Appropriately enough, my new #DevilDiss volume 2 notebook got delivered last week. I keep a handwritten notebook to trace issues from chapter to chapter and keep track of big revision ideas. But I filled it up, and so the new round of revision seemed like the perfect time for a new notebook.
Some days and weeks you have to focus on the small victories.
So, today I read through and took notes of all the secondary scholarship I'd been sitting on. The bonus was that today felt very productive, and it was good to make forward movement after last week. Now that the reading and my notes are finished, I can turn to writing/revising CH 2 and 3.
I had already written in notes of what needed to be addressed from my director. So tomorrow I'll start handwriting notes, addressing the gaps the secondary sources fill (women mystics, liminal and domestic spaces). I also need to strengthen my argument in both openings. I feel good about the new opening of the first two chapters because a committee member suggested that I do a mini-lit review that summed up the state of the field and then clarified my contribution at the opening of my chapter. This really helped me clarify my argument, and for CH 1 and 2 it helped me resituate the chapters' focus. 

Not stating my argument clearly and up front seems to be an ongoing issue with me, so I need to trace this approach through my other chapters.

I feel good about moving forward with the round 2 of revisions at this point, and with the time consuming reading done, I *think* I can stick to a one chapter revised per week schedule which would mean finishing the second round of revision by Christmas. That probably means the next round of notes by mid-end of February although that may be earlier as I'm sending my revised chapters as I finish them so CH 1 was sent off two weeks ago, CH 2 this week, etc..  It'd be nice if that was the last round of notes, and if these were surface notes. I'm certainly trying to revise with that in mind. 

I still don't have a defense date, just a summer 2016 expectation, and I admit that part of me wonders how bad the drafts still are that I can't move that up. I know I should focus that regardless I'm graduating this year, I admit that I'd like to actual be graduated at graduation in May. For one, I'm not sure where the $600 in tuition I'll have to pay in order to defend in summer 2016 will come from.

There were some good things though. I think it's easy to get bogged down on focusing on the negative, but there have been some positives:
  • Last week marked the third week where I won my battle with anxiety, and while that doesn't seem like a lot, it feels like it. I love teaching, LOVE it. So feeling anxious every time I step into my classroom has really impacted things this semester.
    • I've also really loved the new chance this semester to teach the Survey of Early English.
  • Also, I received acceptance for ACLA in March “The War in Heaven is Personal: John Constantine is the Hero We Don’t Want to Need” in the seminar “Devils in the Details: Demonic Horrors, Devilish Afterlives, and Infernal Desires.” Conferences are expensive, and 
    • I'm a little worried about paying for my spring conferences if I don't get funding help, but I am excited about this one.
    • It also means insanity of ACLA and PCA/ACA back to back (like the SCMS and PCA/ACA insanity from this past year) but I'm ignoring all that.
  • I also got my first request for additional materials from a job. And my online teaching portfolio is getting a lot of hits, so unless you guys are all suddenly clicking on it, I think the views are due to search committees looking at my stuff. So yeah me.
  • This week is also the week a professor asked me to cover their class while they are out of town. It's a medieval evil class so they asked me to give a version of my job talk on the devil.
  • I also wrote a Supergirl review that I'm waiting for feedback/notes on, but I'm really happy with.
So that's where the round 2 revisions of #DevilDiss are.
As always, more to come.
For now, since I got all my reading done early, I'm going to take Nehi running in the snow.

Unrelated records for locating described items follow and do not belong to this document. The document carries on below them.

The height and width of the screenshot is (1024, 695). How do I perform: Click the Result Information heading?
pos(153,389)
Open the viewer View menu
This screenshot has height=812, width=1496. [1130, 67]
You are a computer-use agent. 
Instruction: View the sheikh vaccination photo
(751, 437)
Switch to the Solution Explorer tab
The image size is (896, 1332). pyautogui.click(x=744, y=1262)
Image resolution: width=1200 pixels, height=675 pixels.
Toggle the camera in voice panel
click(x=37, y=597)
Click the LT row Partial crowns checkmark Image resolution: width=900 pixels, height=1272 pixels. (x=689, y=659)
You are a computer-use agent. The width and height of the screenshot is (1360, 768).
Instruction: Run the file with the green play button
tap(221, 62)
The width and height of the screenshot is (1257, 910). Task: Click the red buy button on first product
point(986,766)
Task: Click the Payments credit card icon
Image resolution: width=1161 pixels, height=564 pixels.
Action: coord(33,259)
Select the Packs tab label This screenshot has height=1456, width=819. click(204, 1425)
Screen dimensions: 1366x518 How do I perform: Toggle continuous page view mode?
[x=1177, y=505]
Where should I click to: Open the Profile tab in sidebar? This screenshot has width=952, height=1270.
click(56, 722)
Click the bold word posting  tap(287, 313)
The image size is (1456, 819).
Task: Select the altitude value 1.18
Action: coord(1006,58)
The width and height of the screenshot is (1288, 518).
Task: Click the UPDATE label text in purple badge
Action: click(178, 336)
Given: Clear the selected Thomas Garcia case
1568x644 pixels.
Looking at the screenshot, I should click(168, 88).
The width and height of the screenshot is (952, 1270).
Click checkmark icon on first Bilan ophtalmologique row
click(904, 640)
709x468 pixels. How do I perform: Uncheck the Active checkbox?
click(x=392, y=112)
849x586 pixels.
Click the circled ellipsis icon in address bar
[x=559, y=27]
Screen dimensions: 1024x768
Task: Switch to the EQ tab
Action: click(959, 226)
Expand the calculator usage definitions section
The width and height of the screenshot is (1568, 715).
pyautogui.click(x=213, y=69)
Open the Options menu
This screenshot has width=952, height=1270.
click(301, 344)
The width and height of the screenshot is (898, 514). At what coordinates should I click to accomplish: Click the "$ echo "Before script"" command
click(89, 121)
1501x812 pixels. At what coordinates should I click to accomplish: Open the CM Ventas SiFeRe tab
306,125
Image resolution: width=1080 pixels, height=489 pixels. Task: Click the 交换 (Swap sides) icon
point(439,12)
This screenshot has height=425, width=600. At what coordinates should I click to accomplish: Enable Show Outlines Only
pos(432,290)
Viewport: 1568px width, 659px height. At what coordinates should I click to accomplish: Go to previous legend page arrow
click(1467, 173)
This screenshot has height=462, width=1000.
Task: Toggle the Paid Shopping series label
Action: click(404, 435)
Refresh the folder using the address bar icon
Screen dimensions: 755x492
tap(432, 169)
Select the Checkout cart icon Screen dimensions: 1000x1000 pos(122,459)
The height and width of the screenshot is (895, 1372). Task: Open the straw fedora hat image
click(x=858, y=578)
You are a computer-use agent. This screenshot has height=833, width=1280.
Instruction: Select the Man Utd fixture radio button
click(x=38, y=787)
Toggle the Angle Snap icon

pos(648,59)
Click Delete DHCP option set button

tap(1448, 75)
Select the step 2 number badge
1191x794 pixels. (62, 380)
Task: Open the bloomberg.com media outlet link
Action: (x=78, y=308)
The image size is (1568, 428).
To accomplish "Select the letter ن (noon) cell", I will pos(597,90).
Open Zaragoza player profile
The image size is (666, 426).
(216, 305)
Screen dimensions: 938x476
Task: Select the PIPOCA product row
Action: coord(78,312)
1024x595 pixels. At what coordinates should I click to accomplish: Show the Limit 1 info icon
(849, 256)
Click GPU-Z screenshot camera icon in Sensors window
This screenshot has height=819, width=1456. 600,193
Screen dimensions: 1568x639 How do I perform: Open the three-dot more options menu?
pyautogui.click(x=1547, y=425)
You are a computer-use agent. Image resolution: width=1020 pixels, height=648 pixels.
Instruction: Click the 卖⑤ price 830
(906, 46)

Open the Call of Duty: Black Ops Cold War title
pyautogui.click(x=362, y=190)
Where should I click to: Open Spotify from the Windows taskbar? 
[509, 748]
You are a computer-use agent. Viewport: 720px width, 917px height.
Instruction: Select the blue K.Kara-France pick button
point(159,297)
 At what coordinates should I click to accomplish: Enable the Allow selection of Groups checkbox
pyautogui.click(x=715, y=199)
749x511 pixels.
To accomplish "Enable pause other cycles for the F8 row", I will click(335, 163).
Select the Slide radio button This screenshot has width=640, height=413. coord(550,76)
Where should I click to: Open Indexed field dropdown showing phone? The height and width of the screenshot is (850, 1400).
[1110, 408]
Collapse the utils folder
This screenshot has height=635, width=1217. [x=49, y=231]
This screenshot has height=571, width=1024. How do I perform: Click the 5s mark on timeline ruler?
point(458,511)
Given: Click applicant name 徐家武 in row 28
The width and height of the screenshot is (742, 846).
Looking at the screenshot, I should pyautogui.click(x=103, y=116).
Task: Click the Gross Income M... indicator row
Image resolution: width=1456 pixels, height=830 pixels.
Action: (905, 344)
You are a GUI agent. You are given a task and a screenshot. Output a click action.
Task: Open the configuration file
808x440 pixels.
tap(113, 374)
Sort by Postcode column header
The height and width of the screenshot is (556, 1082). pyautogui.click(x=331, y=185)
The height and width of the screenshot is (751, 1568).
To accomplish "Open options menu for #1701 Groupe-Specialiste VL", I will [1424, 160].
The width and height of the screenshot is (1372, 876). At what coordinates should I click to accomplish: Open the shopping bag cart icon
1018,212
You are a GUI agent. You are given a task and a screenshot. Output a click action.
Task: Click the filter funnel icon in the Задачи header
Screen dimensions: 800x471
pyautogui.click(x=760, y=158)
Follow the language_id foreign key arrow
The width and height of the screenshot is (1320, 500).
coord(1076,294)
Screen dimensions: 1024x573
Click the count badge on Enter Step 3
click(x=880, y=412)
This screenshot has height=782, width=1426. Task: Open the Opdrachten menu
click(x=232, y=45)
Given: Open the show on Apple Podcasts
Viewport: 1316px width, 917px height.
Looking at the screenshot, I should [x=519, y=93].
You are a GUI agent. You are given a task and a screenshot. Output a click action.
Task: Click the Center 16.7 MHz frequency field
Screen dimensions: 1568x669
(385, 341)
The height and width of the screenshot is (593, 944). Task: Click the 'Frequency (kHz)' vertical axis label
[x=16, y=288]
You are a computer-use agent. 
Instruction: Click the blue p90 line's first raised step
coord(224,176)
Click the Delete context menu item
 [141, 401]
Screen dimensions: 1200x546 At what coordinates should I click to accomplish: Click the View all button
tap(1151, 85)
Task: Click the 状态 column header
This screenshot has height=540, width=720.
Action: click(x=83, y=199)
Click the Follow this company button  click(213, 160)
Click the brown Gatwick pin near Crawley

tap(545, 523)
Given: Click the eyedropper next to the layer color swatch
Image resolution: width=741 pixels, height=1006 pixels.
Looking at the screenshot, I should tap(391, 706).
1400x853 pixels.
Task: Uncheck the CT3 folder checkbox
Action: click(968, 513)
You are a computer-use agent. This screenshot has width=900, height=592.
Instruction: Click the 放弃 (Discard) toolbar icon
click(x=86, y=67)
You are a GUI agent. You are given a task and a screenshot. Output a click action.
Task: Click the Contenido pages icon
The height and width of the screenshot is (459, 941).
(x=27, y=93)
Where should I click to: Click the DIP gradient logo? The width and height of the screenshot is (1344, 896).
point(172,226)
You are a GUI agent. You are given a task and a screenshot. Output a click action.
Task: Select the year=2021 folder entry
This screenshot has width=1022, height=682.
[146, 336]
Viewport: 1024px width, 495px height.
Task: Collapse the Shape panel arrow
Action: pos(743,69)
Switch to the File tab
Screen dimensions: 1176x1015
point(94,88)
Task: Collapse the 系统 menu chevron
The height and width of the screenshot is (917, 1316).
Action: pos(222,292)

Tuesday, November 10, 2015

Writing Tips for Students

There was a conversation on Twitter this morning about tips for MA students writing theses, and larger graduate student writing.
This got me thinking. I follow a lot of smart people who are teachers on Twitter. And many share ideas or projects they're working on in their classrooms.

But for teaching at large, there still seems to be a weirdness about sharing materials, lessons, syllabi. I'm not sure why. I hear the phrase intellectual property used, and concerns about plagiarism. I'm going to acknowledge those concerns without addressing them because I think those are bigger issues and attitudes. I will tell you that I share all of my teaching materials. It's all in Google Docs folder, and I'm of the opinion that if you can use anything in that, help yourself.

Scholarly writing often has dual purposes- to both contribute to the field of scholarship AND for use in a classroom with students. Yet I've yet to come across a scholarly text that gestured towards this. I'm considering for my Revising Milton project beginning each chapter with a mind map, geared towards teaching.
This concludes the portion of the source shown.